Text excerpt:
==============================

The rounding unit must be chosen small enough not to influence results, but big enough to correct rounding errors in the least significant bits. The value of 1E-9 is suitable for a wide range of practical applications, but -- obviously -- if you subtract very small numbers (like millionths), 1E-9 could be too large. Similarly, if you subtract very large numbers (e.g. in the millions, but with one or two decimal places) 1E-9 could be too small. Also, the more numbers (with decimals) are involved in the calculation, the larger the rounding errors can become.

 

If you have always only up to two decimal places (like dollars and cents), you can circumvent the issues with numeric representation error by multiplying all numbers by 100 and then perform the subtraction with integers. Note, however, that even multiplying by 100 can be prone to those tiny rounding errors, so proper rounding (here: simply to integers) is important:

40    data _null_;
41    if 0.55*100 ne 55 then put 'Surprised?';
42    if round(0.55*100)=55 then put 'OK!';
43    run;

Surprised?
OK!
NOTE: DATA statement used (Total process time):

Edit: Or, of course, just use 0.01 as the rounding unit in this situation.

Kurt_Bremser
Super User
This is caused by the limits of binary mathematics. Decimal fractions cannot be accurately stored with binary digits. Google „SAS numeric precision“ for the technical details.

As a remedy, use the ROUND function to get rid of the artifacts.
FreelanceReinh
Jade | Level 19

@shashank12 wrote:

(...)

res=301.73 - 60.35 - 0 - 0 - 241.38;

the expected value of res variable should be 0 but I am getting "2.842171E-14".


These "2.842171E-14" are really 2**-45 (=2.8421709430404007434844970703125E-14).

 

Here's how SAS obtains this seemingly wrong result:

First, it computes the difference 301.73 - 60.35. Sadly, 96% (!) of the numbers with up to two decimal places have infinitely many digits in the binary system, so rounding them to a binary floating-point number with finite precision incurs a rounding error (numeric representation error). Your three non-zero numbers are not among the 4% exceptions. For example, 301.73 written in the binary system,

100101101.1011101011100001010001
            11101011100001010001
            11101011100001010001...

is a periodic fraction with the 20-digit pattern "11101011100001010001" repeated infinitely often. On Windows and Unix platforms the 53rd binary digit -- highlighted above in green -- would be the last that could fit into the internal 64-bit representation. The subsequent digits "101011100001010001..." are rounded up. So, the resulting binary number in the computer's memory

100101101.10111010111000010100011110101110000101001000

is already slightly too large (by 1.28 * 2**-46 = 1.8189...E-14), i.e., the computer sees what we (humans) would write in the decimal system as

301.73000000000001818989403545856475830078125

which is where the problems with your calculation start. (Similarly, the 60.35 is stored as the binary equivalent of 60.35000000000000142108547152020037174224853515625.)

==============================

Pixel coordinate grounding data:

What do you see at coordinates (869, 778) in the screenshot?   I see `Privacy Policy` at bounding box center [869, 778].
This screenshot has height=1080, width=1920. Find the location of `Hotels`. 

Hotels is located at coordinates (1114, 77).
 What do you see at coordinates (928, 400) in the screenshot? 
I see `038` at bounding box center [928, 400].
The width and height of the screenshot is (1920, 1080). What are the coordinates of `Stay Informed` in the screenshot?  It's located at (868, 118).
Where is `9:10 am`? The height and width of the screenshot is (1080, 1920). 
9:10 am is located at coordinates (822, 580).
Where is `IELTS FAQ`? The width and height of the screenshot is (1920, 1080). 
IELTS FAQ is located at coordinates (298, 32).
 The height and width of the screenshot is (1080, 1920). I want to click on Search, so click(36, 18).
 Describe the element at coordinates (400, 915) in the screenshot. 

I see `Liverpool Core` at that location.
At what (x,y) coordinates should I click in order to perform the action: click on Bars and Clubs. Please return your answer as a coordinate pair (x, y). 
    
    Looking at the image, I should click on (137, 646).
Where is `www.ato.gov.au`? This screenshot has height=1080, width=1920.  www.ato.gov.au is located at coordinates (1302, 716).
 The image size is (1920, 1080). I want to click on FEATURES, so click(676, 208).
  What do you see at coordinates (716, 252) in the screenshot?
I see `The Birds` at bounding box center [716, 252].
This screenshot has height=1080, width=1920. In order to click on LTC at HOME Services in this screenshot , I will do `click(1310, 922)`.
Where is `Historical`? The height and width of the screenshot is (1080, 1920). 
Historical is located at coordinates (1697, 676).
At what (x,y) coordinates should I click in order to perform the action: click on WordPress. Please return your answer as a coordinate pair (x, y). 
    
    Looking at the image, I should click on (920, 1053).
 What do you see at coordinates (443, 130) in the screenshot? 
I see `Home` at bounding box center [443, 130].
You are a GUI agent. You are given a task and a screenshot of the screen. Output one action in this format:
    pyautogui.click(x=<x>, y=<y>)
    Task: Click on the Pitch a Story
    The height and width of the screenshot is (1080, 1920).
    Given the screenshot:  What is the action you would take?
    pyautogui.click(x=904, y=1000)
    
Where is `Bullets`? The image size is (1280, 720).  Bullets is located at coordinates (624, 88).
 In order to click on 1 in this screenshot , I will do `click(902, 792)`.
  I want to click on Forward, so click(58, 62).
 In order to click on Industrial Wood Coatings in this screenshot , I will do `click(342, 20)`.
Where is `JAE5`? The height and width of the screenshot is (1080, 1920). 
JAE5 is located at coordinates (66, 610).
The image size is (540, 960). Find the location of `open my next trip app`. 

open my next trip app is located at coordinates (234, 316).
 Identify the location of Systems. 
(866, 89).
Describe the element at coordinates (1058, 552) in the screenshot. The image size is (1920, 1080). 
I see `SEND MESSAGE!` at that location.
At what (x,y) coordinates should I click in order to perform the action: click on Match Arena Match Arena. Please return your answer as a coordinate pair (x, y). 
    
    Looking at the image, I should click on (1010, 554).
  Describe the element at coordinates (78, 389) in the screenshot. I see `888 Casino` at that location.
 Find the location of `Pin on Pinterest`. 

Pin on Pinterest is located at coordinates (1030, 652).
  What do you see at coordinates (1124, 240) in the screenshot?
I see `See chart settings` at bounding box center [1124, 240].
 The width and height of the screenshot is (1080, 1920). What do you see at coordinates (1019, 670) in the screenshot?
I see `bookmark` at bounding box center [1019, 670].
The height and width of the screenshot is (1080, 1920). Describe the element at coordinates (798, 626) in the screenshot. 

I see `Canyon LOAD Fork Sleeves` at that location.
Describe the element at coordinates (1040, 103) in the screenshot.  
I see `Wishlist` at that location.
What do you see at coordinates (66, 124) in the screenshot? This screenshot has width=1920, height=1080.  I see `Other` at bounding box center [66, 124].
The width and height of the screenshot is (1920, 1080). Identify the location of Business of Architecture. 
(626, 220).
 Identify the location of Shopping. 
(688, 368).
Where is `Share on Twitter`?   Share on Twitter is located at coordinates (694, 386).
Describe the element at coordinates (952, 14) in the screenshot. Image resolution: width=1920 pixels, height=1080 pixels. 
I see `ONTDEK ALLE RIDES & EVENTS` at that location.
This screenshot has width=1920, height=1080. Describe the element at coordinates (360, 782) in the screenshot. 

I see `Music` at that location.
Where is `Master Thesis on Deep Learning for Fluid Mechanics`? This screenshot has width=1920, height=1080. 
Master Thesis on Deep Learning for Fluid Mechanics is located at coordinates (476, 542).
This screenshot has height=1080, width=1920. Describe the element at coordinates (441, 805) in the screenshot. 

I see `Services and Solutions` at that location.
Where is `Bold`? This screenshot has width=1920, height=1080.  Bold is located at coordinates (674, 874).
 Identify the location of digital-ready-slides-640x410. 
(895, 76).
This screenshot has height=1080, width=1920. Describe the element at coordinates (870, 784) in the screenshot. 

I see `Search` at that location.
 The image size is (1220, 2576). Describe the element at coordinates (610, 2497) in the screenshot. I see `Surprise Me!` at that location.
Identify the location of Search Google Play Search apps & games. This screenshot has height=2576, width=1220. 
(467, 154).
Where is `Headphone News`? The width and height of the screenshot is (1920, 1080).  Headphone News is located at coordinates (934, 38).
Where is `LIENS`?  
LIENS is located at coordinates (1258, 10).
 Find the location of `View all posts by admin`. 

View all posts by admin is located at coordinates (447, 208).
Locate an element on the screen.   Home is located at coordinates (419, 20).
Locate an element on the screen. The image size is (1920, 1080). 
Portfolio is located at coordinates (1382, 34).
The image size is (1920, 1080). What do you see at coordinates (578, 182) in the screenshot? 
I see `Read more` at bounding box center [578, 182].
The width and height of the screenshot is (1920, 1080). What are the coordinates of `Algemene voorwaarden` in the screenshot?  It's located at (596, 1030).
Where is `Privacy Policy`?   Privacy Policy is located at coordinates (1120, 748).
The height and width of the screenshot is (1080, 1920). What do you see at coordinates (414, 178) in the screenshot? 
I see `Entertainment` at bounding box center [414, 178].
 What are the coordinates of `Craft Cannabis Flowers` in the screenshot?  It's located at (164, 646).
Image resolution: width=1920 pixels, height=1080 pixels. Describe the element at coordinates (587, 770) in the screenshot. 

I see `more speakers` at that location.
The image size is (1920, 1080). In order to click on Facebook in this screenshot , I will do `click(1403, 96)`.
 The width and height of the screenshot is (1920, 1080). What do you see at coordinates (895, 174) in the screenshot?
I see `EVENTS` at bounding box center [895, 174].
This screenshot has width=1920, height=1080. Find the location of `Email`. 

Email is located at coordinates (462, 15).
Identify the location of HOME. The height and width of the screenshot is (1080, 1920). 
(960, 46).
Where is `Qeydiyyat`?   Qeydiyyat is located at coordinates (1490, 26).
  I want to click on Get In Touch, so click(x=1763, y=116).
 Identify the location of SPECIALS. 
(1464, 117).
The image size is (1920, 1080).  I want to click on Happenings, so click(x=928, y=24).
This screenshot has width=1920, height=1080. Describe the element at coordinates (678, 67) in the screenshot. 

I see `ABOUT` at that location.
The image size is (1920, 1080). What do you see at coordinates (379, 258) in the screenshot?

==============================

Task requirements:
a - Translate this sentence from the SAS precision thread into Spanish: "Decimal fractions cannot be accurately stored with binary digits."
b - Please transcribe the part of the SAS precision thread starting with "Edit: Or, of" and going on through "the technical details.".
The rows have no role in any of this work.

Problem solutions:
a - Las fracciones decimales no pueden almacenarse con exactitud mediante dígitos binarios.

b -
Edit: Or, of course, just use 0.01 as the rounding unit in this situation.

Kurt_Bremser
Super User
This is caused by the limits of binary mathematics. Decimal fractions cannot be accurately stored with binary digits. Google „SAS numeric precision“ for the technical details.